No injuries were reported, but damage is believed to amount to over $3 million. According to chairman of the Binh Thuan Wind Power Association Bui Van Thinh, the unexpected issue has created new burdens for power businesses as more costs are expected to surface. “The fire at this wind farm project is the first case in Vietnam and so it is also a lesson for wind power investors,” said Thinh, who suggested that investors need to strictly follow the manufacturer’s operation and repair procedures, no matter the expense – the cost of such procedures can accounts for around 2 per cent of the value of the turbine.
REVN’s wind farm was developed in 2009 with technical support coming from Fuhrlaender, a German wind turbine producer. The company has not been active since 2013, and VIR was unable to reach a company representative.
Such incidents at wind turbines not only lead to a loss of business continuity but most importantly are a critical safety issue, especially at a time when wind power development has become fast-paced over the last few years, and with technical operation and maintenance (O&M) of turbines remaining heavily reliant on the engineering teams of branded suppliers.

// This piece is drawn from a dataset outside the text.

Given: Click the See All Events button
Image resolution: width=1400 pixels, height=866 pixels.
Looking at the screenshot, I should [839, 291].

Echoing Thinh’s viewpoint, Poul Bach Hansen, head of Renewable Energy at independent insurance broker Price Forbes & Partners Ltd., said, “The first concern would be root cause and access to a replacement, as the latter will be a challenge. Both need to be looked into simultaneously. Wind turbine generator fires happen occasionally and the causes are typically lightning or mechanical problems, or a combination. Given the age it is likely to be mechanical more than anything.”

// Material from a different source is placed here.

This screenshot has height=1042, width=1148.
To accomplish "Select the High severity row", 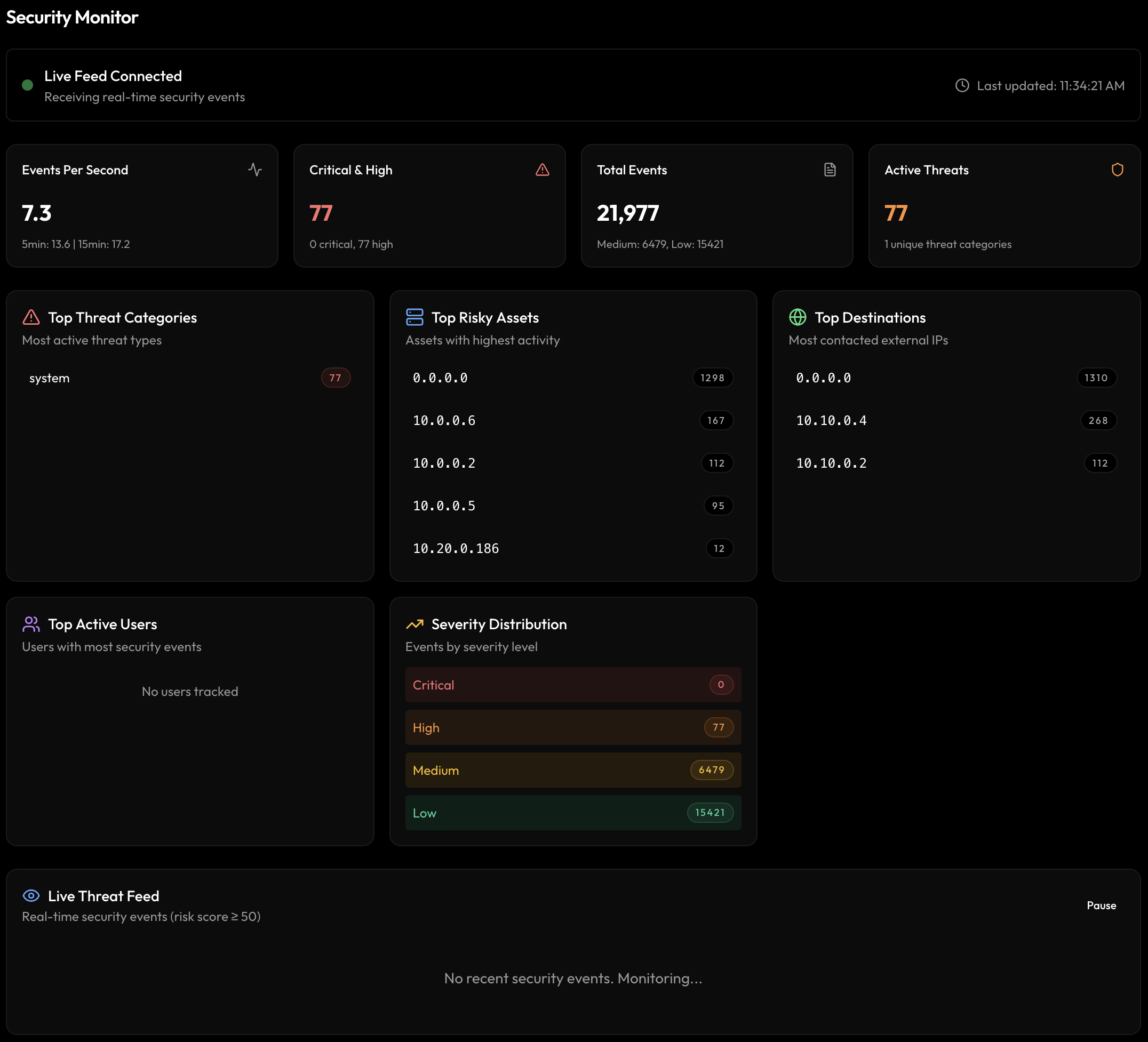I will click(x=573, y=727).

Hansen added the interesting part is therefore how the O&M contract was set up, how it has been performed, and what form the service manual and caps on liability are. Issues point out the need for integration between insurance and availability guarantees in the O&M contracts. “From an insurance terms perspective, it will be interesting to see if it is insured and on what terms,” said Hansen. “Often owners have used a combination of external causes and in combination with a mechanical breakdown insurance, which often causes an interphase problem.”
Related to O&M, industry experts agree that this is not the first incident regarding wind turbine generator fires and will definitely not be the last. Genuine reasons should be made available to learn from, and to help put preventative measures in place to prevent similar incidents. Besides that, some said that having correctly-trained people is the top priority.

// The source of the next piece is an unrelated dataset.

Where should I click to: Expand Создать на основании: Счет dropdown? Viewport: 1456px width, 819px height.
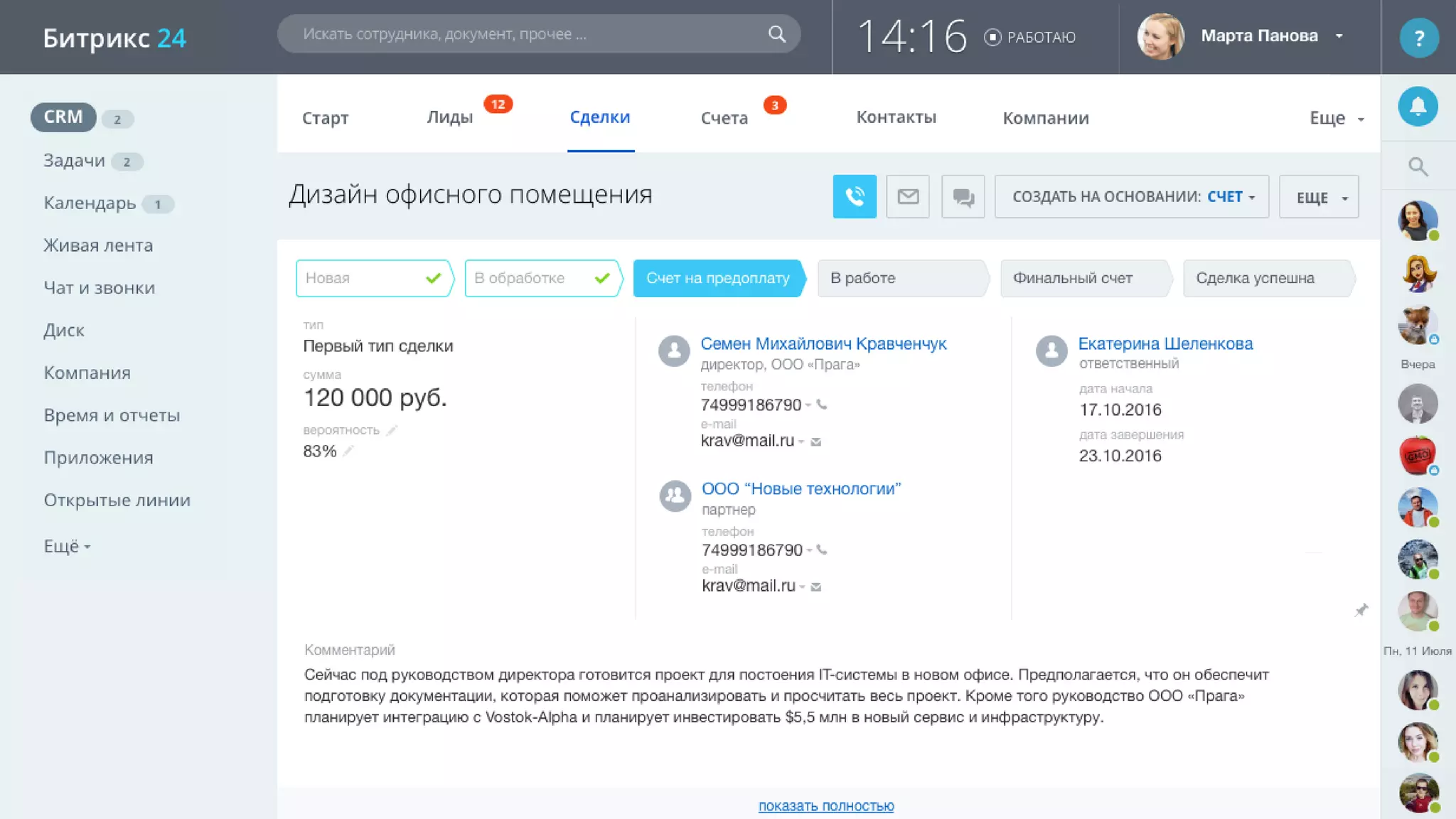1132,197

There are no detailed data on incidents at wind turbines in Vietnam, but global trends would have it that as more turbines are built, more accidents will occur. Numbers of recorded accidents reflect this, with an average of 44 accidents per year during 1999-2003 inclusive; 94 accidents annually between 2004 and 2008; 156 accidents each year in the 2009-2013 period, and 173 accidents per year during 2014-2018 inclusive, according to the Caithness Windfarm Information Forum from Scotland.
Vietnam is one of the most exciting wind power markets in Southeast Asia, and has developed into a hotspot of development for both onshore and offshore wind. It is expected to deploy over 1GW of onshore and offshore wind power capacity by 2021, as it boasts one of the highest potentials in the region for both technologies, according to a June 2019 report from the Global Wind Energy Council.